Rewrite the lines below as a Markdown table with the columns Number and Line, starting with the line containing "The image size is (564, 342)." and going through the line containing "Action: click(x=779, y=715)". Leave out blank lines and give each remaining line its own number.
= = = =
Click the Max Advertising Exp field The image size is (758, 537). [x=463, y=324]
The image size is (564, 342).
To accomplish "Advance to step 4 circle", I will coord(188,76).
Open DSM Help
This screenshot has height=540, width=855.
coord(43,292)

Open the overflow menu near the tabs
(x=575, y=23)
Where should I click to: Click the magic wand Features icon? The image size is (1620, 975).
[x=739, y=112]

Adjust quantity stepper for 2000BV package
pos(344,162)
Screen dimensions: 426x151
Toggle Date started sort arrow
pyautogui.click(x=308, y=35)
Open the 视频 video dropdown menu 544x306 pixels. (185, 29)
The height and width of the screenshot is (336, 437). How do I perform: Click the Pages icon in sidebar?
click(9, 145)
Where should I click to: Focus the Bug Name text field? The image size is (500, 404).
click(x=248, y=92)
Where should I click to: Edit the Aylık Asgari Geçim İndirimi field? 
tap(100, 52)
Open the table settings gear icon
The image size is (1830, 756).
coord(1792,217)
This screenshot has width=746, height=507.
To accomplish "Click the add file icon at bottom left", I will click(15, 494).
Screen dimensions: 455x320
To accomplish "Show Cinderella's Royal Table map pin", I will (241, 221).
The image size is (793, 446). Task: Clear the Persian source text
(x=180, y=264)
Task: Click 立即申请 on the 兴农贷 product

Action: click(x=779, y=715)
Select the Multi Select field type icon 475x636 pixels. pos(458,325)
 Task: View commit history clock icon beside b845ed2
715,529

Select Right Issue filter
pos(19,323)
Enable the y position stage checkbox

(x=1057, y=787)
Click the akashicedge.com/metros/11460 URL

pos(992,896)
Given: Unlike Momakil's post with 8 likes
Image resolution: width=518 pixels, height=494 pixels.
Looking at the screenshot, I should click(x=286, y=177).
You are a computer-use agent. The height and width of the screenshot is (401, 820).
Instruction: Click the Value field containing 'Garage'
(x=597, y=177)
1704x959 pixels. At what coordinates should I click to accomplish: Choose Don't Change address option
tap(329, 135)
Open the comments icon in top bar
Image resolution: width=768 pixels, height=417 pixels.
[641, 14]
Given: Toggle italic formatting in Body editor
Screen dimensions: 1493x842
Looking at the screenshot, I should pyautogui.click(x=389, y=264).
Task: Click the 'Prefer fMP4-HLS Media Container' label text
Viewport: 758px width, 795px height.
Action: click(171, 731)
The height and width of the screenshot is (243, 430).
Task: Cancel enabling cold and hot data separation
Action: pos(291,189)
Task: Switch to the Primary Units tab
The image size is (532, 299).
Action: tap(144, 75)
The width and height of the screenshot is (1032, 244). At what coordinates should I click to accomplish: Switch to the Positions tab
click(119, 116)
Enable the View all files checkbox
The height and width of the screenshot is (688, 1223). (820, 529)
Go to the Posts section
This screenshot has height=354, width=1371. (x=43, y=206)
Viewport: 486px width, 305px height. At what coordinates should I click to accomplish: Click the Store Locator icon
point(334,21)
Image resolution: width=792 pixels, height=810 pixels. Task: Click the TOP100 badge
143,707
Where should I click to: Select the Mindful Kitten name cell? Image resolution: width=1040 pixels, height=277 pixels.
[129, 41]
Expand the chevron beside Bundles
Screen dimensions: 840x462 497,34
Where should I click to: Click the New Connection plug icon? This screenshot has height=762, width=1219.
= = = =
* _Answer in full_:
| Number | Line |
|---|---|
| 1 | The image size is (564, 342). |
| 2 | To accomplish "Advance to step 4 circle", I will coord(188,76). |
| 3 | Open DSM Help |
| 4 | This screenshot has height=540, width=855. |
| 5 | coord(43,292) |
| 6 | Open the overflow menu near the tabs |
| 7 | (x=575, y=23) |
| 8 | Where should I click to: Click the magic wand Features icon? The image size is (1620, 975). |
| 9 | [x=739, y=112] |
| 10 | Adjust quantity stepper for 2000BV package |
| 11 | pos(344,162) |
| 12 | Screen dimensions: 426x151 |
| 13 | Toggle Date started sort arrow |
| 14 | pyautogui.click(x=308, y=35) |
| 15 | Open the 视频 video dropdown menu 544x306 pixels. (185, 29) |
| 16 | The height and width of the screenshot is (336, 437). How do I perform: Click the Pages icon in sidebar? |
| 17 | click(9, 145) |
| 18 | Where should I click to: Focus the Bug Name text field? The image size is (500, 404). |
| 19 | click(x=248, y=92) |
| 20 | Where should I click to: Edit the Aylık Asgari Geçim İndirimi field?  |
| 21 | tap(100, 52) |
| 22 | Open the table settings gear icon |
| 23 | The image size is (1830, 756). |
| 24 | coord(1792,217) |
| 25 | This screenshot has width=746, height=507. |
| 26 | To accomplish "Click the add file icon at bottom left", I will click(15, 494). |
| 27 | Screen dimensions: 455x320 |
| 28 | To accomplish "Show Cinderella's Royal Table map pin", I will (241, 221). |
| 29 | The image size is (793, 446). Task: Clear the Persian source text |
| 30 | (x=180, y=264) |
| 31 | Task: Click 立即申请 on the 兴农贷 product |
| 32 | Action: click(x=779, y=715) |